Kläffender Junghund! SOS

Empfohlene Beiträge

(bearbeitet)

Hallo alle miteinander! Ich hoffe, ihr könnt mir ein bisschen auf die Sprünge helfen :)

ich habe eine mittlerweile 7 Monate alte Hündin aus dem Andalusischen Tierschutz. Sie ist mir wirklich sehr ans Herz gewachsen :) nur haben wir ein großes Problem.

Molly kläfft bei jeder Gelegenheit, nicht nur ein oder zweimal Wuff nein, richtig hysterisch fast völlig außer sich. Das Kläffen wenn jemand klingelt oder wenn ein Nachbar durchs Haus geht, habe ich mittlerweile im Griff, ich lobe sie, spreche in meiner höchsten Stimme, d.h. ich versuche ihr zu suggerieren dass alles in Ordnung ist. Klappt mittlerweile sehr gut.

Aber...... über uns wohnt ein kleiner Jack Russel, der sobald wir den Hausflur betreten fürchterlich kläfft einfach nur logisch, dass meine Antwortet :( und so schallt es durchs ganze Haus. Ferner sobald uns im Hausflur jemand begegnet oder sich die Aufzugtür öffnet und jemand wagt es tatsächlich drin zu sein, geht es los.

Ich habe schon alles versucht, loben, sie auf den Arm nehmen, mit Wasser ansprühen... nichts hilft wirklich. Als hätte ich es geahnt ist nunmehr die erste Beschwerde bei der Hausverwaltung eingegangen und ich erhielt eine Abmahnung, noch zwei Beschwerden und ich muss den Hund abgeben.

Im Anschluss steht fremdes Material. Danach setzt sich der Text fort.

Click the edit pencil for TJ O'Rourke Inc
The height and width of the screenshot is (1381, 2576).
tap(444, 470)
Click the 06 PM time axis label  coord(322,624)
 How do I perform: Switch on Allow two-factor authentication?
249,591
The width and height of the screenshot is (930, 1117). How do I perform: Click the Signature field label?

Soweit möchte ich es nicht kommen lassen, nur was soll ich tun? Draußen ist das selbe Problem, nähert sich uns jemand, egal ob von vorne, von der Seite oder sonstwie, wird gekläfft und geknurrt was das Zeug hält.

Mittlerweile versuche ich mich 100mal zu versichern, dass niemand im Hausflur ist und schleiche wie ein Einbrecher mit dem Hund auf dem Arm durch den Hausflur, komme mir echt bescheuert dabei vor, aber ich habe irgendwie den richtigen Weg noch nicht gefunden.

Bitte könnt ihr mir helfen. Wäre für jeden Tipp äußert dankbar. Liebe Grüße Tina

P.S: Was ich vielleicht noch erwähnen sollte, ist das sie oft richtig panisch ist und auf alles neue mit sofortigem Durchfall reagiert.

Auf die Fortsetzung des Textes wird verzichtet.